Fresh off completing the Big Ten regular-season and tournament championship double for the third straight year, the Indiana men’s soccer team was awarded the No. 3 overall seed for the 2020-21 NCAA Tournament, which will be played entirely in Cary, N.C., and surrounding areas starting April 29.

The postseason field consisted of just 36 teams this season, making for just 14 at-large selections to go with the 22 automatic qualifiers, which included the Hoosiers following Saturday’s penalty-kick shootout win over Penn State.

IU (9-1-1) will be making its 34th straight NCAA appearance and the 45th in program history, extending the longest active streak in the nation.

“We are really pleased that we were able to receive the No. 3 seed,” Indiana coach Todd Yeagley said in a release. “I think that reflects the body of work that the team put together. It is very well deserved. Now, we will look forward to the challenge of whoever we play in our first game. We are just excited to be in the field and be honored with the third seed.”

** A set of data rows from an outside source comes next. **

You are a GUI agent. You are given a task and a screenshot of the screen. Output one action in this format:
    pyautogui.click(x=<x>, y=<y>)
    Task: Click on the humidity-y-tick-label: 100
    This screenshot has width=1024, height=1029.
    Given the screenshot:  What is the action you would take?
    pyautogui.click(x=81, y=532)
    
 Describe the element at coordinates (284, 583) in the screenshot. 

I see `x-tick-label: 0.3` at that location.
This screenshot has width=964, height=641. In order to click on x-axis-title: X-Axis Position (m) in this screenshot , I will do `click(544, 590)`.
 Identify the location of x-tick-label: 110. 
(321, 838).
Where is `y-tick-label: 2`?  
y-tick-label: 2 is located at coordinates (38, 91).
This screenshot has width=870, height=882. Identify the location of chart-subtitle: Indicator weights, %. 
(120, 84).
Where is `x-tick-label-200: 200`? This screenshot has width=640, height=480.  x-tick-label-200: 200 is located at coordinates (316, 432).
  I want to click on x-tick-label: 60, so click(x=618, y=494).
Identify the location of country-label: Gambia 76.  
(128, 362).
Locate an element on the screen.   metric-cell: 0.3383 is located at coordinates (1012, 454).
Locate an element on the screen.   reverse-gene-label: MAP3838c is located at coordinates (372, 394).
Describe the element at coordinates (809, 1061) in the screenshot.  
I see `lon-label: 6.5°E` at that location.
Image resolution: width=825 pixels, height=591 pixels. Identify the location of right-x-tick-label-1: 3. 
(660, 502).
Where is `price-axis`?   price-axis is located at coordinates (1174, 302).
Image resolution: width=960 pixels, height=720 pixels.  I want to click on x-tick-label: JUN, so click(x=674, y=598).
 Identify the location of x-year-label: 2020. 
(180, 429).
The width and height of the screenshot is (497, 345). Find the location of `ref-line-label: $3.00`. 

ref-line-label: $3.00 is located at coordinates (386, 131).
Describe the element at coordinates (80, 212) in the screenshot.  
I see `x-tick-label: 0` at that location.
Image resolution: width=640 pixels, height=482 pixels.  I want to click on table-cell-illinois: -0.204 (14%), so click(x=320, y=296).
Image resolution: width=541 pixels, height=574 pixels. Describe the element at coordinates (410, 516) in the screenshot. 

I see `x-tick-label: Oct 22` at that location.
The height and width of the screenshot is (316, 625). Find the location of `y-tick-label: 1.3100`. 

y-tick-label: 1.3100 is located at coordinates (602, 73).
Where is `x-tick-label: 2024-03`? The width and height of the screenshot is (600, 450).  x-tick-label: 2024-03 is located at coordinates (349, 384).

The top four seeds — No. 1 Clemson, No. 2 Pittsburgh, No. 3 Indiana, and No. 4 Stanford — will open play against the winner of a first-round game that will pare the field to 32. The Hoosiers will await the winner between Milwaukee (8-4) and St. Francis Brooklyn (5-1-2). IU’s second-round match will take place on May 2 at 5 p.m.

Since the NCAA began its current seeding format in 2003, the Hoosiers have now earned a top-16 seed in 16 of the 18 tournaments and a top-8 seed 11 times.

IU will be seeking a record 21st College Cup appearance and is in search of a ninth national title and its first since 2012 despite College Cup appearances in 2017 and 2018.

The unique setting for this year’s tournament prevents Indiana from hosting matches as would normally be the case for a top-four seed, but the NCAA is offering 25% capacity fan attendance for the postseason with ticket information available at ncaatickets.com.

Two other Big Ten teams — Penn State and Maryland — made the NCAA field. Neither are in Indiana’s region. As a matter of fact, the field features a wider cross-section of matchups due to the centralized location that meant the NCAA men’s soccer committee wasn’t bound by regional constraints, although actually selecting teams was difficult with the lack of cross-conference matchups.

“(We) did a little more national seeding than we’ve been able to do in the past due to travel restrictions,” committee chair Chris Schneider said during the selection show. “… This year the committee relied on regional advising committees made up of coaches from the conferences within the region (to select the field).”